* INFORMATION SUPPLIED
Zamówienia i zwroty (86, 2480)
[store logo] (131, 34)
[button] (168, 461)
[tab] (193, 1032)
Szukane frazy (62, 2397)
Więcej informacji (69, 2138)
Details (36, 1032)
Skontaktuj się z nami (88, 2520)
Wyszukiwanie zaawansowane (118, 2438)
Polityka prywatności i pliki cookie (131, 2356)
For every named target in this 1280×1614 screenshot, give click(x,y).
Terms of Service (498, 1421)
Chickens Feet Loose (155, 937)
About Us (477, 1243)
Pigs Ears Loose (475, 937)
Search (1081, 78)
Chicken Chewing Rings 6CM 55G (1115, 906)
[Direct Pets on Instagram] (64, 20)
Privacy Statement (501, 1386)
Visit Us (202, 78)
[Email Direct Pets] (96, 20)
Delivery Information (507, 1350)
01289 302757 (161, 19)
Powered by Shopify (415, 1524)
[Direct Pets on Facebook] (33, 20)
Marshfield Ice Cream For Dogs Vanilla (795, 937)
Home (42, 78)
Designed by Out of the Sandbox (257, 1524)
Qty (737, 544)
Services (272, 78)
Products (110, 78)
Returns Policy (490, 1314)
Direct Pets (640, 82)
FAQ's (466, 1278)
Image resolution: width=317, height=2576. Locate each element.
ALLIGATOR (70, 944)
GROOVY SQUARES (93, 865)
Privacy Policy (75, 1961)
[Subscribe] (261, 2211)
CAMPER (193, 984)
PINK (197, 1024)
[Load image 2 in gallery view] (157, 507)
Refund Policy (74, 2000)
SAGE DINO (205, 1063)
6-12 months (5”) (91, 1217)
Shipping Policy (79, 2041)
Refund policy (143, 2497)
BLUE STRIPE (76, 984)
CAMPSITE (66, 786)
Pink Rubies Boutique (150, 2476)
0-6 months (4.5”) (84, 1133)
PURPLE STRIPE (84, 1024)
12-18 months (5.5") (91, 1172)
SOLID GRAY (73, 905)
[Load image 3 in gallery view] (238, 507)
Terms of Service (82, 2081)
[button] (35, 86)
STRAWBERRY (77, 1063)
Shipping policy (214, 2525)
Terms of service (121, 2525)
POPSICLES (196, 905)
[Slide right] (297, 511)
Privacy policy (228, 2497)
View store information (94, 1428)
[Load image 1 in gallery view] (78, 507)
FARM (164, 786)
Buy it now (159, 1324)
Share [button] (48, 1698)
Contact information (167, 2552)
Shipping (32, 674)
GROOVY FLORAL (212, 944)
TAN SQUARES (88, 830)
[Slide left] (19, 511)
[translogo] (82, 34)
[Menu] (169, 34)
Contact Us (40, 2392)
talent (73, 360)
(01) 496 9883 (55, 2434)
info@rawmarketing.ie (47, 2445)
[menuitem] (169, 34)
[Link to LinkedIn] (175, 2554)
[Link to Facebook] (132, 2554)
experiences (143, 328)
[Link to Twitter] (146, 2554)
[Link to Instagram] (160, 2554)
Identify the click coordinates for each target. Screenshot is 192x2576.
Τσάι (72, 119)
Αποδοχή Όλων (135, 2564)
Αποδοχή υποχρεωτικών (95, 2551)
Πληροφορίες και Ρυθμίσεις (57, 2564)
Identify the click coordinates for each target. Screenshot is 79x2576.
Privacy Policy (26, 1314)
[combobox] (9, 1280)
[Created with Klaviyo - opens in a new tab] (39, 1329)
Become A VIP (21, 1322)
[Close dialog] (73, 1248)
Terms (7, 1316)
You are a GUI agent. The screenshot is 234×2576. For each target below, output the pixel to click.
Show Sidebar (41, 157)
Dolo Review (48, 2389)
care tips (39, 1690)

* REQUIREMENT
Tell how many lines of the entries above include "Αποδοχή". The answer should be the number and nothing more.

* SOLUTION FOR THIS EXERCISE
2